Some cats are just fighters
My story is about the first cat I ever had to bury. In the picture, she's the black and white cat to the right of the tabby.
Her name was Mittens Furball Mowy Lastname Lastname, but Mitties for short...or sometimes we affectionately called her Stubby, but we'll get to that. We got Mitties as a kitten some 18 years ago. Being ignorant to the process of declawing, my mother had her declawed as a kitten (this will come up again, I promise). Mitties probably had 15 lives instead of just 9, but above all else, she was a survivor.

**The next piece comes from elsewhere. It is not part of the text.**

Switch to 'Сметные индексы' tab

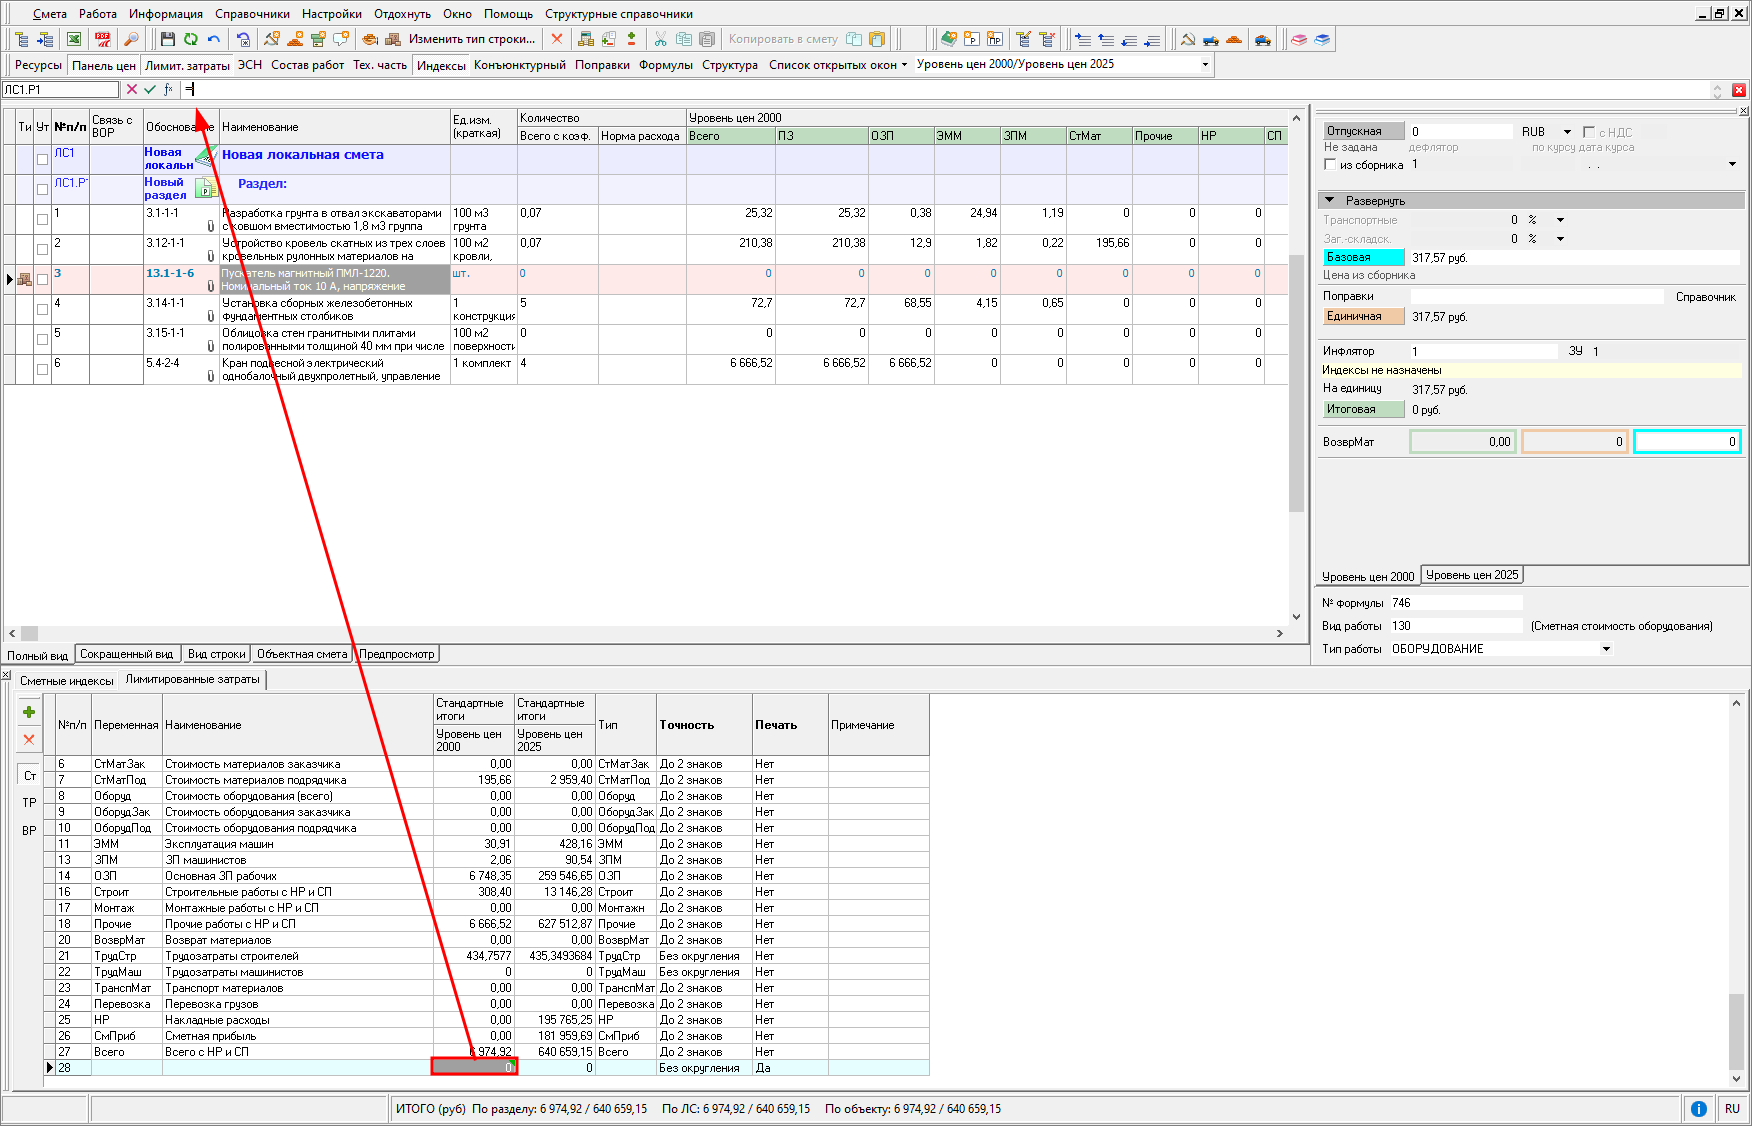pos(67,680)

Having a fenced in yard and a mother who was raised on a farm, we raised Mitties as an indoor-outdoor cat. She learned to love rolling on concrete and chasing after chipmunks, though she was never good at actually catching them. One day, my mom let her outside and then went about doing laundry. When she went to hang up the laundry outside, Mitties was nowhere to be seen. Mind you, she had never left the back yard in the 2 years she had been living, so this was odd. We searched up and down the streets, but couldn't find her. Resigning ourselves to putting up Lost Cat posters and give up the search for the night, we went to bed. The searching continued each day for two or three days, when right before leaving for school, a certain black and white cat came limping up the driveway. My mom dropped me off at school, called in late to work, and raced Mitties over to the vet. She had been hit by a car, presumably, and shattered her tailbone and broke her pelvis. Poor little two year old cat had to have her tail surgically removed and wear a cast that was similar in shape and size to a baby's diaper. I was young at the time, but I remember the screaming that we would hear whenever she needed to...go. But she healed and we called her Stubby as she had a little bear tail stub instead of a tail. After a month or so, she didn't even need it to balance. It was like the tail she was born with was more of an accessory than a necessity.

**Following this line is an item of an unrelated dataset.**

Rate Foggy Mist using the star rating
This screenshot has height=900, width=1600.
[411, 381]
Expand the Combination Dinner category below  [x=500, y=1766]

Fast forward a year later. My mom makes quilts, it's what she loves to do. If you know anything about sewing, you know that your cats love to help. My mom had her glasses off and was trying to rethread a needle by hand into the machine and Mitties was observing. When my mom went to cut the thread, Mitties had jumped at the thread like it was a mouse's tail and received a minor, but still painful, cut to the eyeball. It ended up not being a big problem in the long run, but even when she was 15 or 16, I could see that scar on her left eyeball. But, who needs perfect vision? Apparently not little Stubs because she got around just fine.
Not too long afterwards, maybe two or three months, Mitties was let out and didn't come back in that night. I think we were worried, but I was still really young, so I can't remember. All that I do remember was being woken up to the sound of my mom screaming. She came rushing in with the little white spots on Mitties' fur being dyed a dark shade of red. Mitties had apparently decided that the car engine was a perfect place to take a nap in the middle of the night. She must have been lodged up against the alternator belt because she was cut up bad! A quick trip to the vet, some stitches and a lecture on opening the hood of your car before starting it if you can't find your pet, and Mitties was sore, but healing and happy. I can't say she enjoyed the cone around her neck though.

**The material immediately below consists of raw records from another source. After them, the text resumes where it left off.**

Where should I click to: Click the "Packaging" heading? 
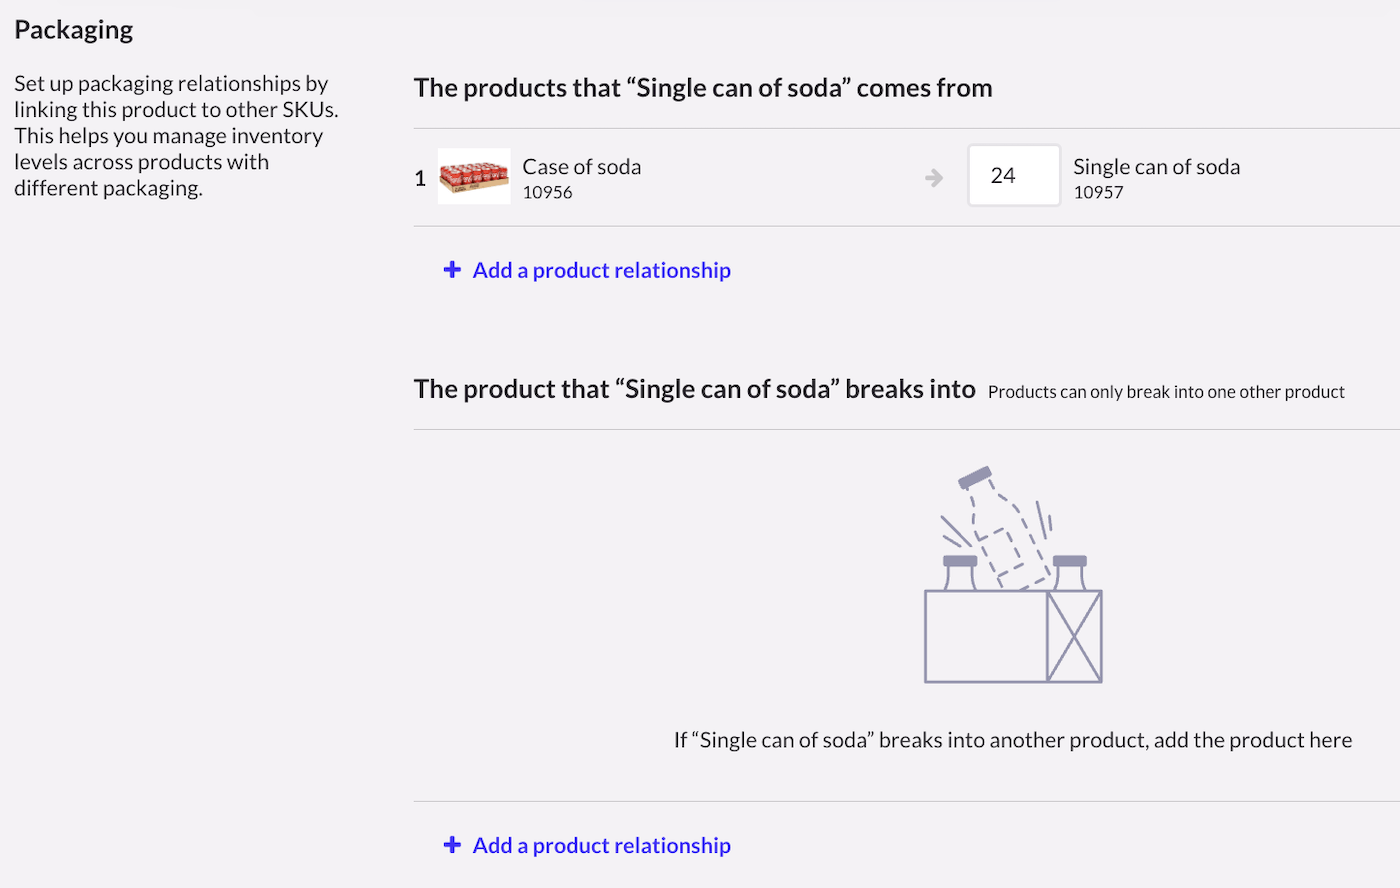(x=73, y=29)
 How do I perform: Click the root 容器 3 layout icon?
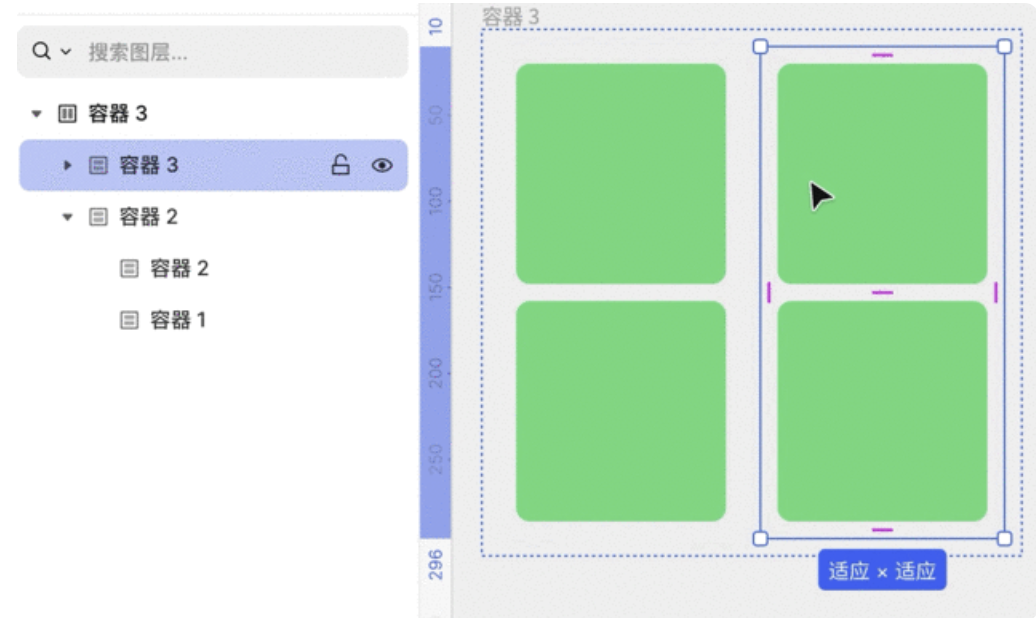coord(67,114)
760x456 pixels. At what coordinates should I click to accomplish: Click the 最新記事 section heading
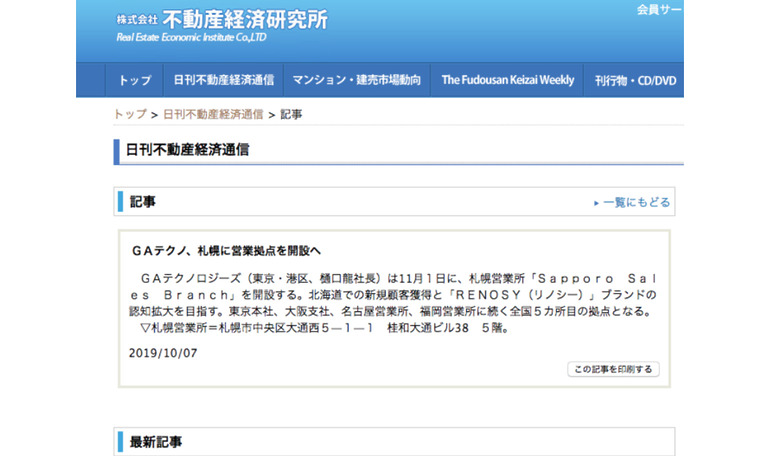click(x=156, y=441)
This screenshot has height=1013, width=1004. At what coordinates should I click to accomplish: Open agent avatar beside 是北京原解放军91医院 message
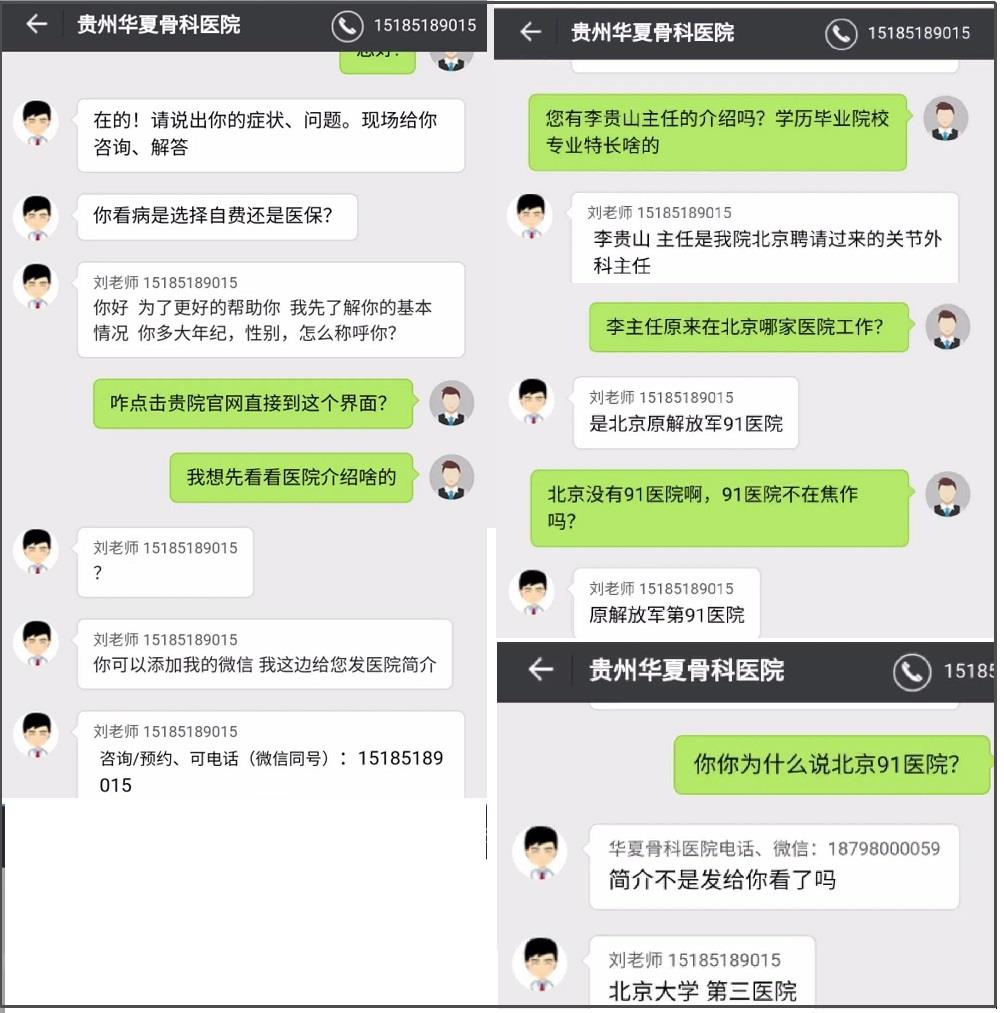[532, 401]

A few years later and all the more wiser about watching her when she went outside, my brother and I (around the age of 10 at this point), took her to the front yard while we planted a tree for arbor day. Low and behold a big black chow dog was running loose in the neighborhood. That dog just so happened to find a good toy to play with: Mitties. She climbed up the neighbor's tree faster than anything I've ever seen, just a blur of fur. Remember when I said earlier that my mom had her declawed? Yeah, our declawed and traumatized little cat managed to get about 15 feet up in a tree and was now trapped with no exit strategy. Our town also doesn't have those nice firemen who will get your cat down for free (they specialize more in fires nowadays). Luckily our neighbor worked at a roofing company and was comfortable on any size ladder, so he got her down, freshly freaked out.
Along with severe allergies that would put her back in a cone to keep her from biting sores into her back, Mitties was just an accident prone cat. I'm not going to say us humans were very smart about protecting her (mind you, this all happened by the time I was 10, and I was a very naive girl). But our stubby, scarred, traumatized cat never stopped loving us. In her old age, she stopped playing as much and liked the corner in the closet over climbing a cat tree. But she was a reliable alarm clock (always needing to be fed promptly at 6AM) and a great heating pad for our laps. In the end, she had a shadow on her lungs and was deep in kidney failure when she passed at the ripe age of 17.
The point of this story is that it's amazing how much this poor cat went through in her life, but she never held any resentments. From my mom stabbing her in the eye, to being hit by a car, to being chased by a dog, she never once became skiddish without being provoked. She was a confident cat who only asked to be petted and to have her food right on time. Yes, we did things wrong, but we learn from them. We're going to make mistakes with our cats, because we're only human. And even though Mitties has been gone for two and a half years, I know that I'll never forget the things she's taught me and how special she was.